▶ YOUR ASSIGNMENT
One line at a time, check the entries below for the word "Click", and copy each line that has it.

▶ DATA LISTING
+--

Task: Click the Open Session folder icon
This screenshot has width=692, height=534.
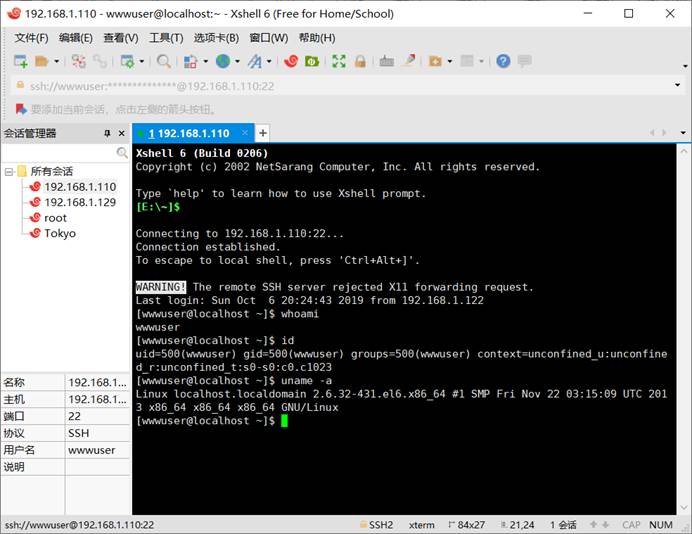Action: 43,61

+--

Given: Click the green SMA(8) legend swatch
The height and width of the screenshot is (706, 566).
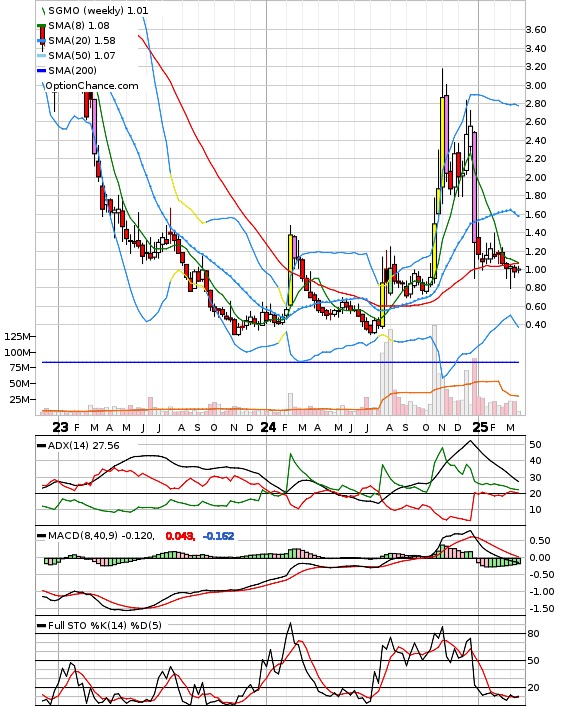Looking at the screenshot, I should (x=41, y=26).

+--

▶ RESULT OF THE TASK
Task: Click the Open Session folder icon
Given: Click the green SMA(8) legend swatch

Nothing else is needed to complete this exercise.